#### PROVIDED DATA
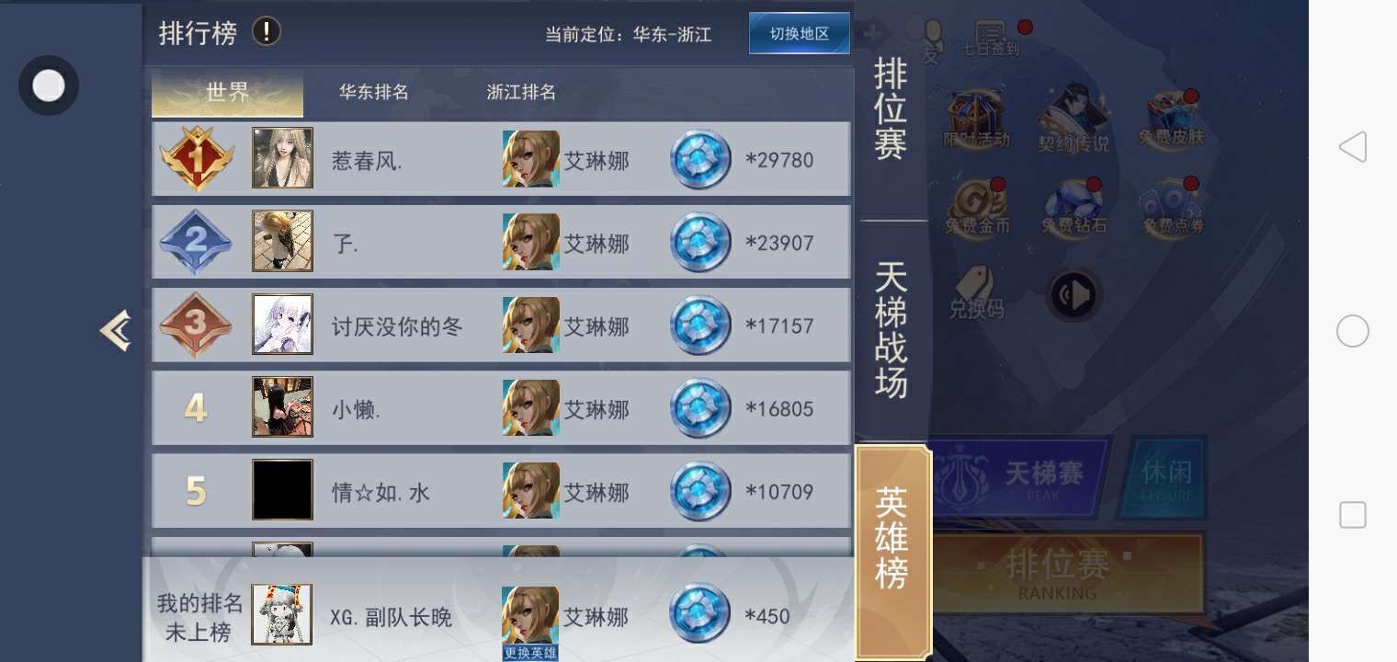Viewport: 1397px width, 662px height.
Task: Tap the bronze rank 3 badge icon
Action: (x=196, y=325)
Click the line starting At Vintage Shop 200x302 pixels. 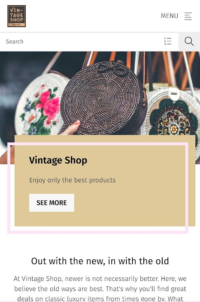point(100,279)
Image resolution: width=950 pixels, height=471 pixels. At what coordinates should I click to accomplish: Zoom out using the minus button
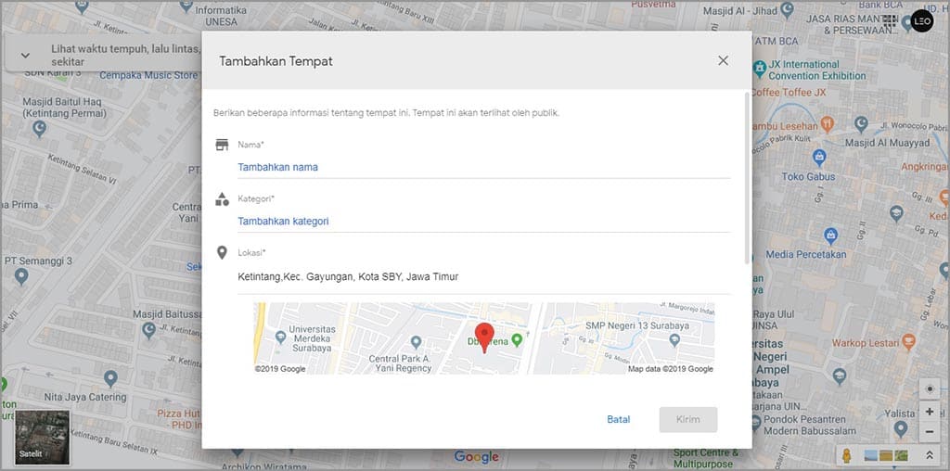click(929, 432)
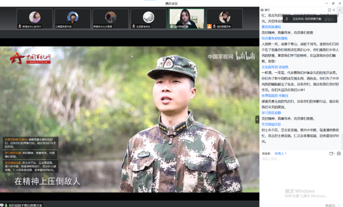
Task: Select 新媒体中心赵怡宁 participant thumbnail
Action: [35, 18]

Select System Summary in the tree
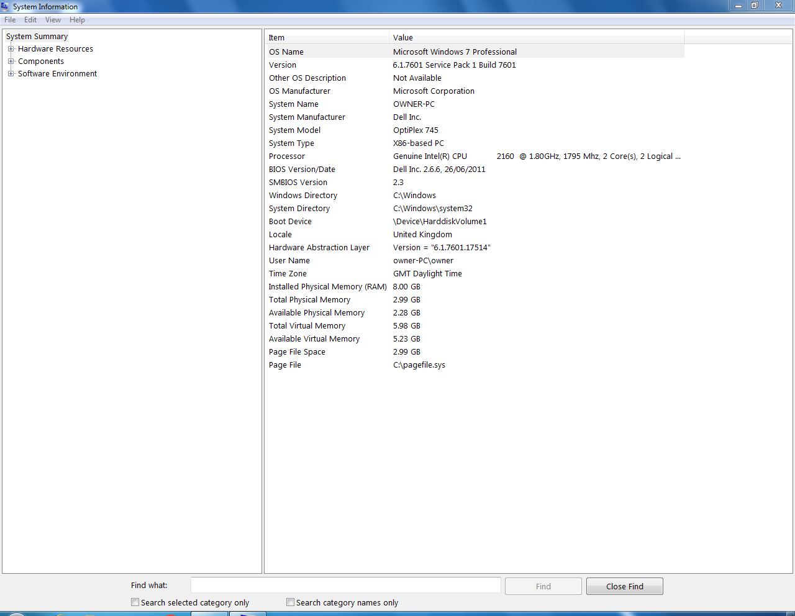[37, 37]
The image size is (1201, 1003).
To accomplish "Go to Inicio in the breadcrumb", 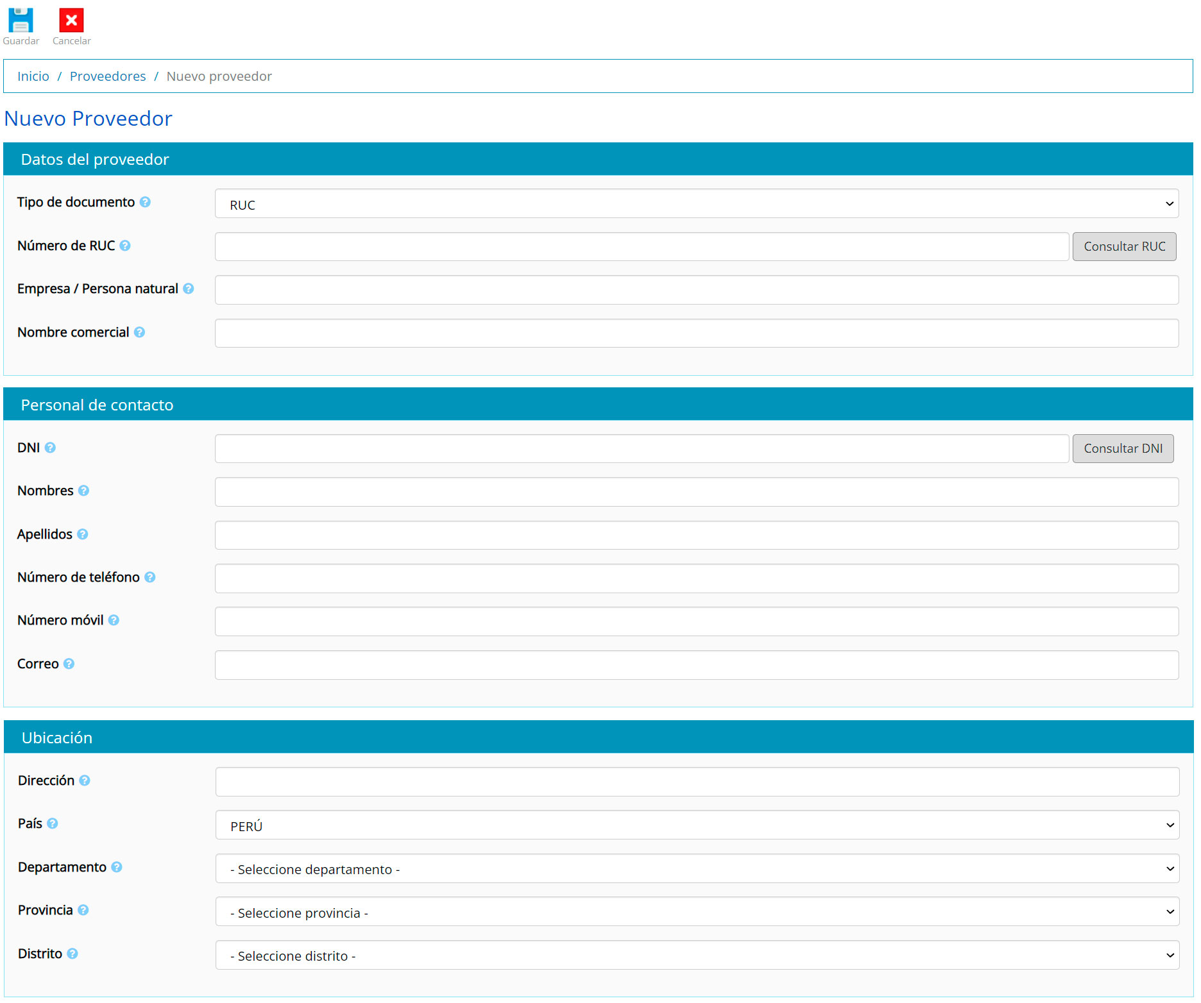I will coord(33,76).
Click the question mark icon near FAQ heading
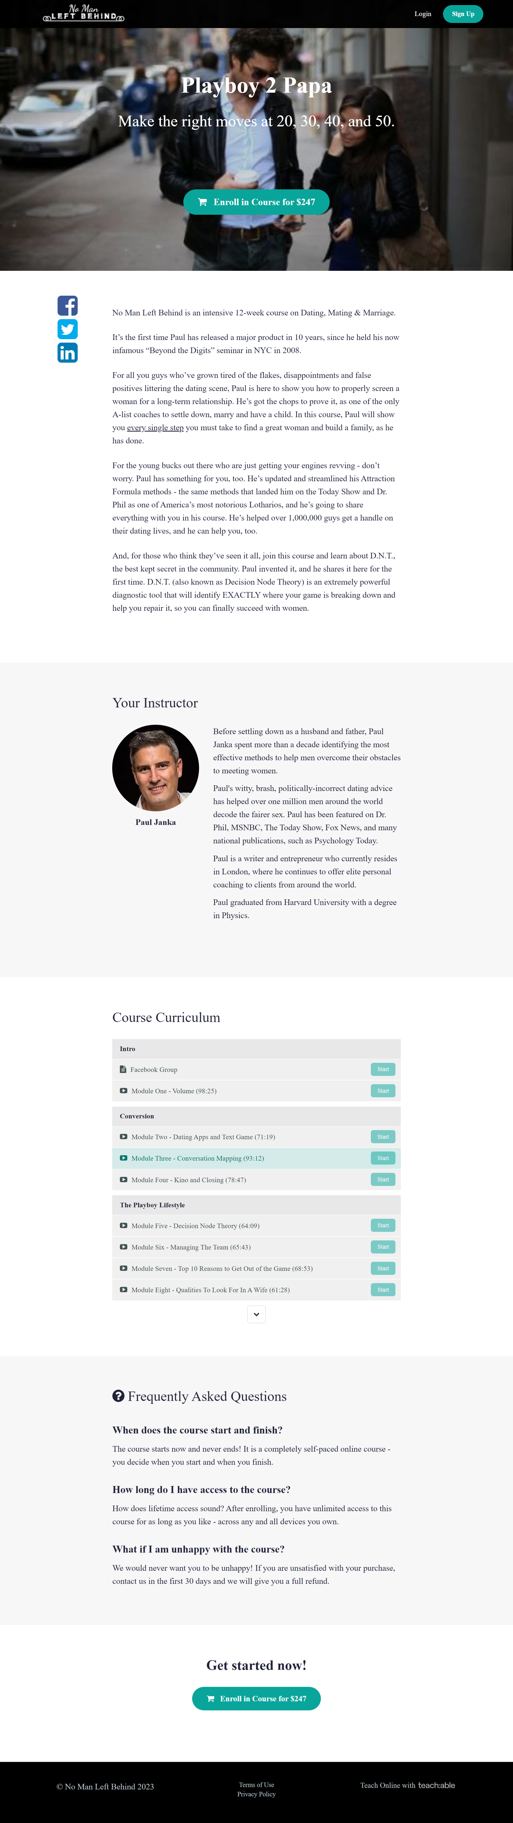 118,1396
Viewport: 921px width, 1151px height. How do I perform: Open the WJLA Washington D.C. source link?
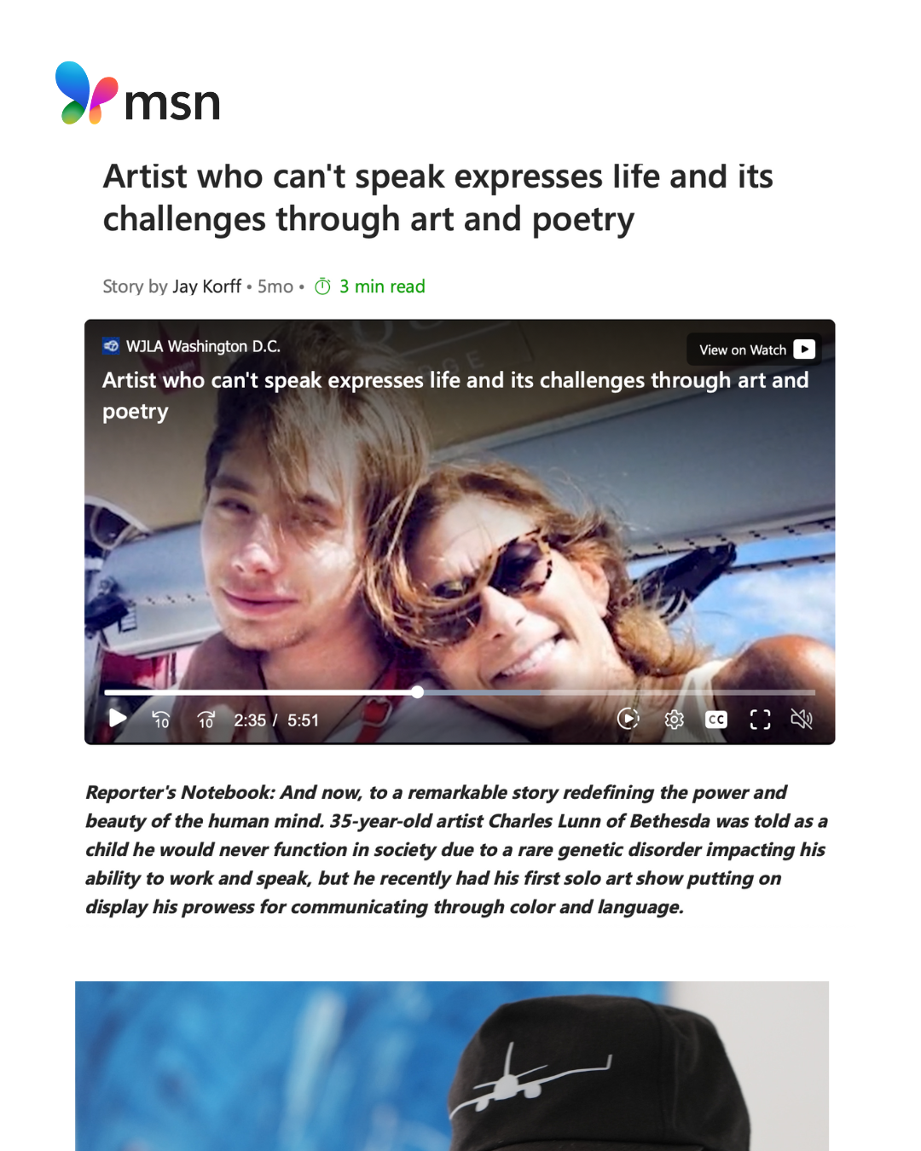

#### TASK DETAILS
Reproduce precisely the lines of the listing above, from the line containing "Click the question mark icon near FAQ heading" to the last line, both ends included. Pictures are to be omitted.

#### YOUR SOLUTION
Click the question mark icon near FAQ heading
 118,1396
Viewport: 921px width, 1151px height. How do I perform: Open the WJLA Washington D.C. source link?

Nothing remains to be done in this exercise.